RECORDS SUPPLIED: Begin

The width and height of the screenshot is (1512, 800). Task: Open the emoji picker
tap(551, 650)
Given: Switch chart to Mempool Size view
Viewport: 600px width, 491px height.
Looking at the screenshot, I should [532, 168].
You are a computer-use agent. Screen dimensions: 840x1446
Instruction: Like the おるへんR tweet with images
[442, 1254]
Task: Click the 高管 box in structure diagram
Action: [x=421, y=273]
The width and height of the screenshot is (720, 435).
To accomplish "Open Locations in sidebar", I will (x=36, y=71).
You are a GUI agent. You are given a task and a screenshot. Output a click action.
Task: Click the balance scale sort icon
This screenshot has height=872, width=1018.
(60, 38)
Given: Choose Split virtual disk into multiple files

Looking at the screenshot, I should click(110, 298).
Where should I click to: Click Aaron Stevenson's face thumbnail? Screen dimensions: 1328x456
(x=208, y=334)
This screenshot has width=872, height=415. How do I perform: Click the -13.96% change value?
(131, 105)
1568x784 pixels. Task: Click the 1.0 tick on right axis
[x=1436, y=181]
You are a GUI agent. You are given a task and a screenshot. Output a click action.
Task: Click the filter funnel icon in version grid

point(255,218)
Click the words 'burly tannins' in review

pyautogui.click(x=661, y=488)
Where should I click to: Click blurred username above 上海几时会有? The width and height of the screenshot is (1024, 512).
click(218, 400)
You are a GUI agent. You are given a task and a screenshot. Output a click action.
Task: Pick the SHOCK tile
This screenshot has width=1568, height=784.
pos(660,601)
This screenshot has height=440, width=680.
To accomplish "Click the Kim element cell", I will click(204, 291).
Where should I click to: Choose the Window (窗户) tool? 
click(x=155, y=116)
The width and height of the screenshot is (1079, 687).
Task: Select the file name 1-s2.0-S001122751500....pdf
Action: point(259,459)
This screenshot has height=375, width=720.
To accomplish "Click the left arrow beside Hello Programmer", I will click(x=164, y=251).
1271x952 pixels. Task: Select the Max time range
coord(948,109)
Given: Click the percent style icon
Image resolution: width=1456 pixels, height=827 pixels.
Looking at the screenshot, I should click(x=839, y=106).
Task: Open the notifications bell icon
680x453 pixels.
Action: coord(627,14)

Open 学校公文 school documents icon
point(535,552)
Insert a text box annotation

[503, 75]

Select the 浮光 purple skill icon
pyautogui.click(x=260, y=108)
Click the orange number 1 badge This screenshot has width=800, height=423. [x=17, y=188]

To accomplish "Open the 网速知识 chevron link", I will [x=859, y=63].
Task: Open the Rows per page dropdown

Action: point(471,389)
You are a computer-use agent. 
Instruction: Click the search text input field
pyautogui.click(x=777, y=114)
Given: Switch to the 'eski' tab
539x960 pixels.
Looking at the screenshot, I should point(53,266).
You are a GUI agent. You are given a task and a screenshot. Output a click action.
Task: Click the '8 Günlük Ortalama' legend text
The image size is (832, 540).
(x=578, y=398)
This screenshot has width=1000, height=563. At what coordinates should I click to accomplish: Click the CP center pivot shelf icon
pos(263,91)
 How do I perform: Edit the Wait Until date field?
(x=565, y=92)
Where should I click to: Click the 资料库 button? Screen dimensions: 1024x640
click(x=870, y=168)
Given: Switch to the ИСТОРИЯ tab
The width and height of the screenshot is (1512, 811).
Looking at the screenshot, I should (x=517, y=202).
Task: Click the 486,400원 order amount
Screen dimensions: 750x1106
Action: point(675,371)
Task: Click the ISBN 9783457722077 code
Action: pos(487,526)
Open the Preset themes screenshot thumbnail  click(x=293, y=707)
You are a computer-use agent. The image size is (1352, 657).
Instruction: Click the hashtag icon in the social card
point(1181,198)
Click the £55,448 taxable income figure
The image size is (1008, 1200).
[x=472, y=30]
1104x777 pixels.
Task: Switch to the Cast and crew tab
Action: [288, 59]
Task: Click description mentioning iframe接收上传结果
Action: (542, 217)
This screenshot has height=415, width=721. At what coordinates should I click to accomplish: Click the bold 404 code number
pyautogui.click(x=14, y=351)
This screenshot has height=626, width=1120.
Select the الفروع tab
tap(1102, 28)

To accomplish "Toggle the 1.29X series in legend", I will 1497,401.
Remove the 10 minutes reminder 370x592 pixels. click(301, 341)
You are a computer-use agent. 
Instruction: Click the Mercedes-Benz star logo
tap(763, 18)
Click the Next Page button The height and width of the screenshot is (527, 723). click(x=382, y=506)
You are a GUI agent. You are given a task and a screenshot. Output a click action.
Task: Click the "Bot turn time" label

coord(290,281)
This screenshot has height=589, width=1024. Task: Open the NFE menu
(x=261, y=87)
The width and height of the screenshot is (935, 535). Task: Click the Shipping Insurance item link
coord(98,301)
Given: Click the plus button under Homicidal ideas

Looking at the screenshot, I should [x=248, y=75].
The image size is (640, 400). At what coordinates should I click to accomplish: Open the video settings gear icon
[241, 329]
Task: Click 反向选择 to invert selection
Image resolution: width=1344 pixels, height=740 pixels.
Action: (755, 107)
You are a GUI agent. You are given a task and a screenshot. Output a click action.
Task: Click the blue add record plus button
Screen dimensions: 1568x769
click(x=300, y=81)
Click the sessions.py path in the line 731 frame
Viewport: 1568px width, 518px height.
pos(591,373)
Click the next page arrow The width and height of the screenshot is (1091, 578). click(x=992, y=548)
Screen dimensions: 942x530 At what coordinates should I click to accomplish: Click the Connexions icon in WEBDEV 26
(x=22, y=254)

RECORDS SUPPLIED: End

An exact copy of the lines above between the line holding "How do I perform: Edit" and the line holding "Open the Preset", inclusive, is the whole answer.

 How do I perform: Edit the Wait Until date field?
(x=565, y=92)
Where should I click to: Click the 资料库 button? Screen dimensions: 1024x640
click(x=870, y=168)
Given: Switch to the ИСТОРИЯ tab
The width and height of the screenshot is (1512, 811).
Looking at the screenshot, I should (x=517, y=202).
Task: Click the 486,400원 order amount
Screen dimensions: 750x1106
Action: point(675,371)
Task: Click the ISBN 9783457722077 code
Action: pos(487,526)
Open the Preset themes screenshot thumbnail  click(x=293, y=707)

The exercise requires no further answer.